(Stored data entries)

━━━━━━━━━━━━━━━━

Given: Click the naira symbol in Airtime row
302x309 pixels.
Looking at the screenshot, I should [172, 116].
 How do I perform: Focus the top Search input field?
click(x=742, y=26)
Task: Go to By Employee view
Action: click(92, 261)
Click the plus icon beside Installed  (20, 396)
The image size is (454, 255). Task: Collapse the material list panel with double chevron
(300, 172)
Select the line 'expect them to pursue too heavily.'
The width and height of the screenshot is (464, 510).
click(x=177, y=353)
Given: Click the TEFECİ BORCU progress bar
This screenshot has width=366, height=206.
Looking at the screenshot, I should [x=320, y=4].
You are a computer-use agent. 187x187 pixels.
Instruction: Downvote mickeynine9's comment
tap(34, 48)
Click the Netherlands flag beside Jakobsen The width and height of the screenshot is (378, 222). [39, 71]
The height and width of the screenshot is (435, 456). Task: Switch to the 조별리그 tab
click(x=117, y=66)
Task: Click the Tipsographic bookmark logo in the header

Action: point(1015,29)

━━━━━━━━━━━━━━━━

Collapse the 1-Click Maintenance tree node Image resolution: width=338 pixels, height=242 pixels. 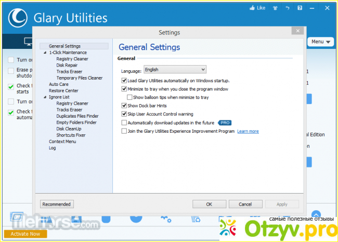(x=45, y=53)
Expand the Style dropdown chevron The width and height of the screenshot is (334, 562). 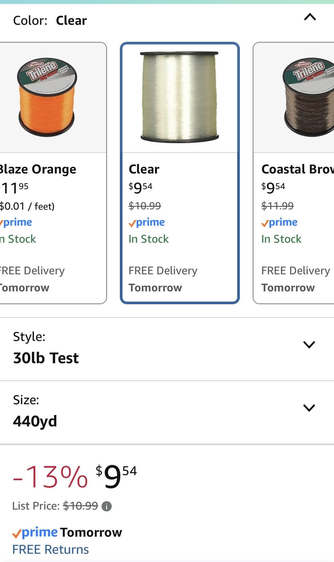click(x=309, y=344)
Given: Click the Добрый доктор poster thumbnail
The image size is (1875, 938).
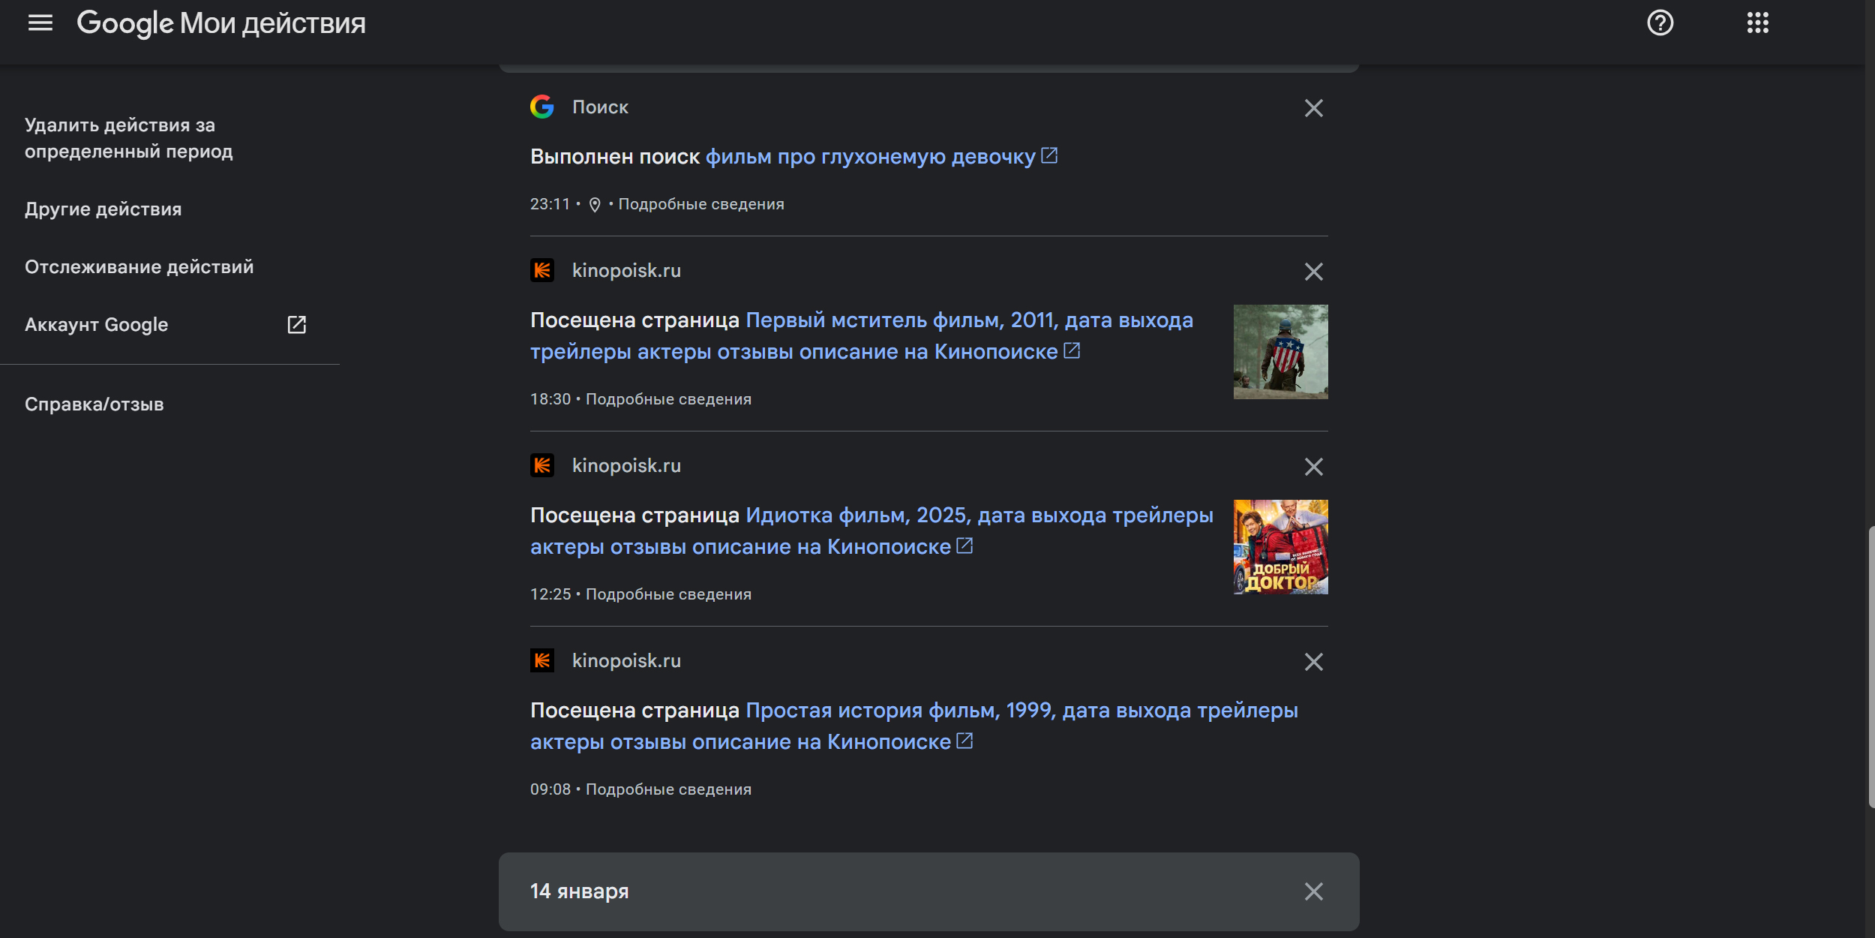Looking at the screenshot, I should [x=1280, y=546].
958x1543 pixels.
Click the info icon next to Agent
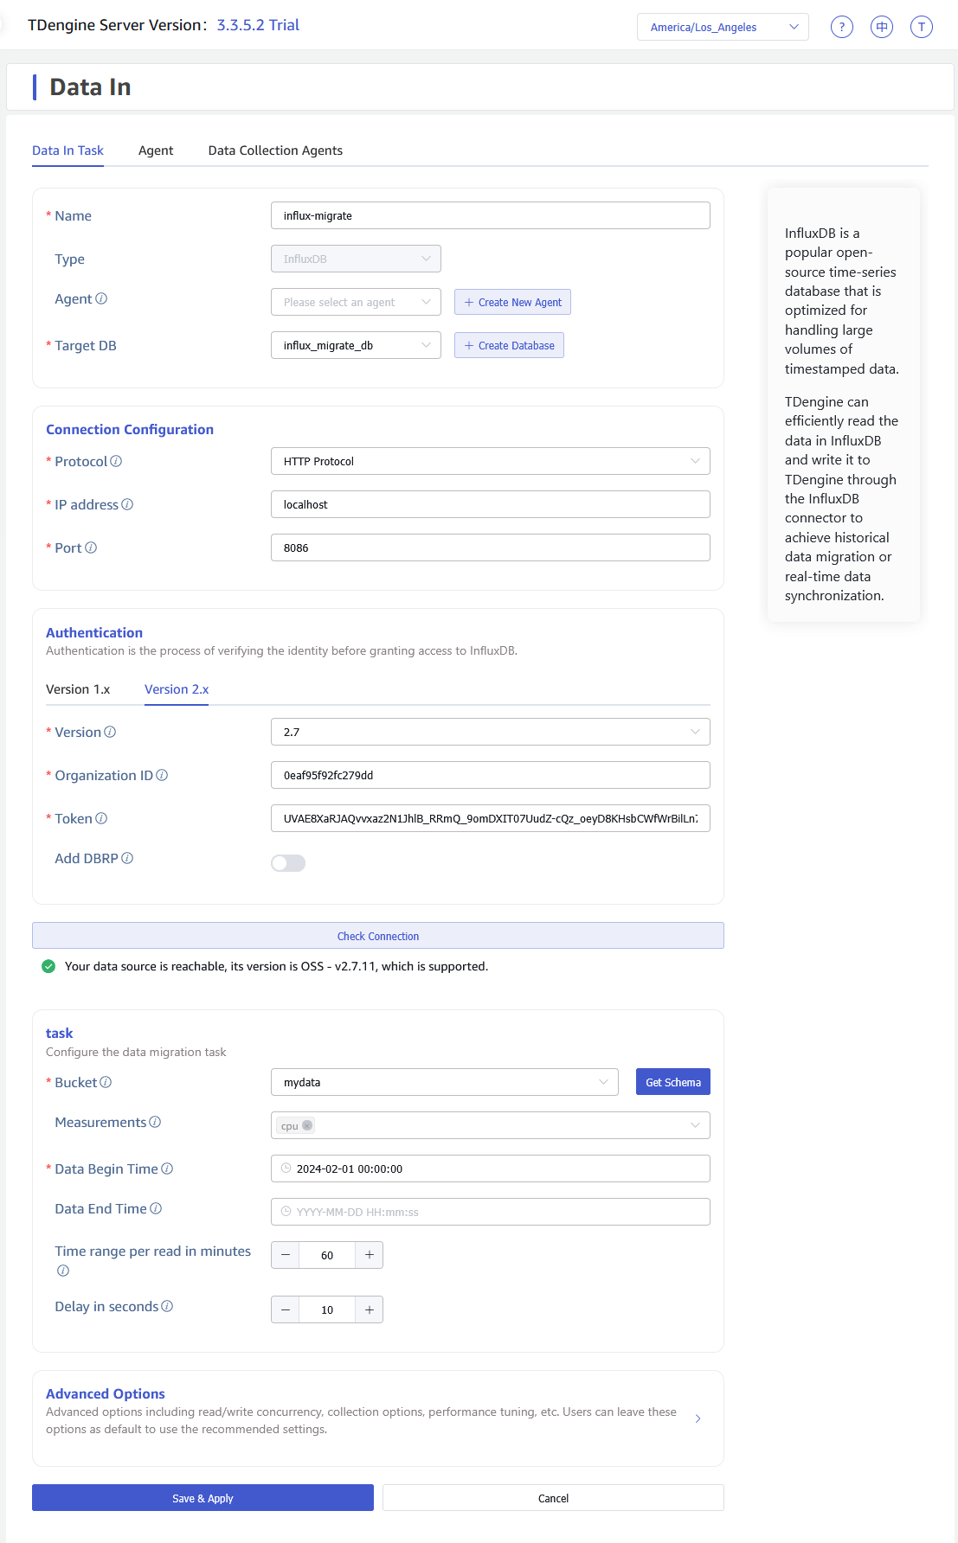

━━━━━━━━━━━━━━━━

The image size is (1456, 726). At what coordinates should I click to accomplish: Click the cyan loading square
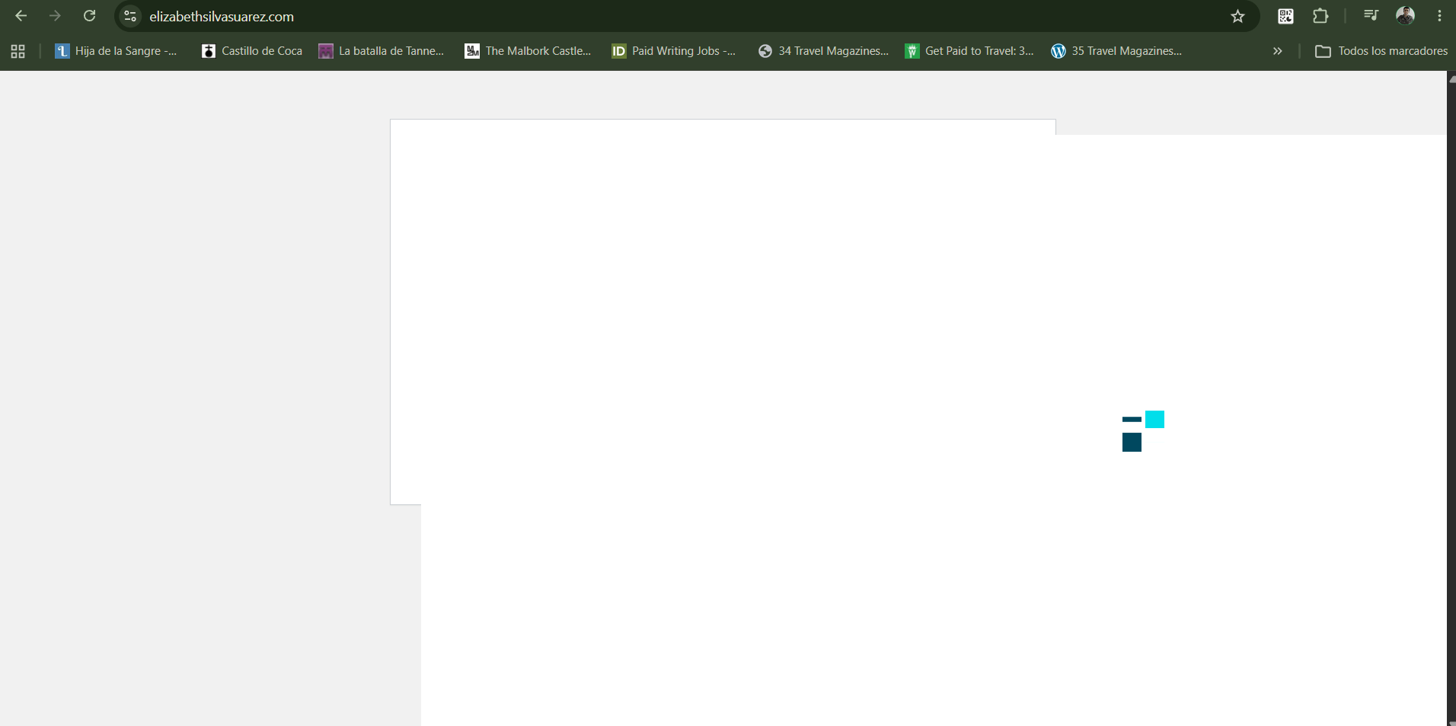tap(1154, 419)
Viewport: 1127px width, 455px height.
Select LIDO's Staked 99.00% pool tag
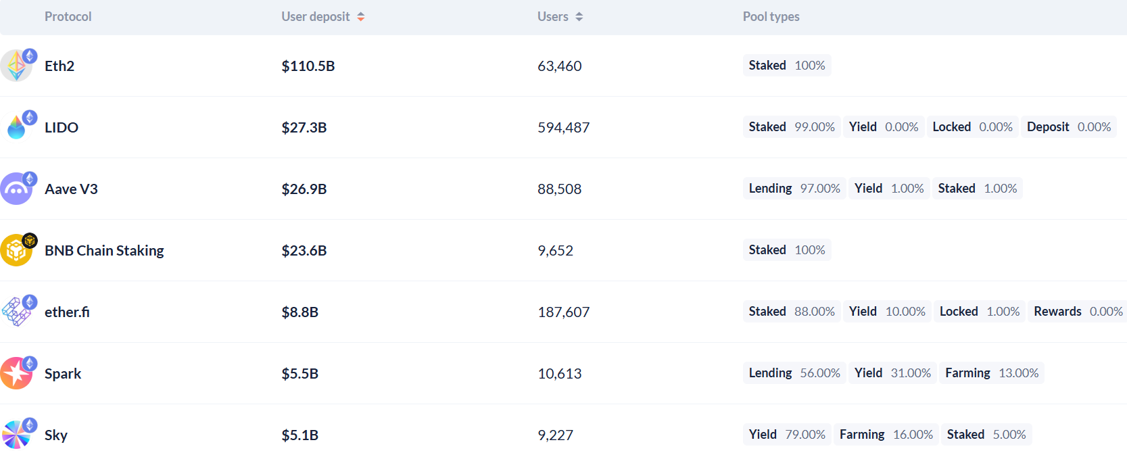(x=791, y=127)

━━━━━━━━━━━━━━━━

▶ [Instructions for the task] Please tally the lines of the records that contain the string "size", treating uppercase and lowercase as different, and give only the number.

▶ [Solution to the problem] 3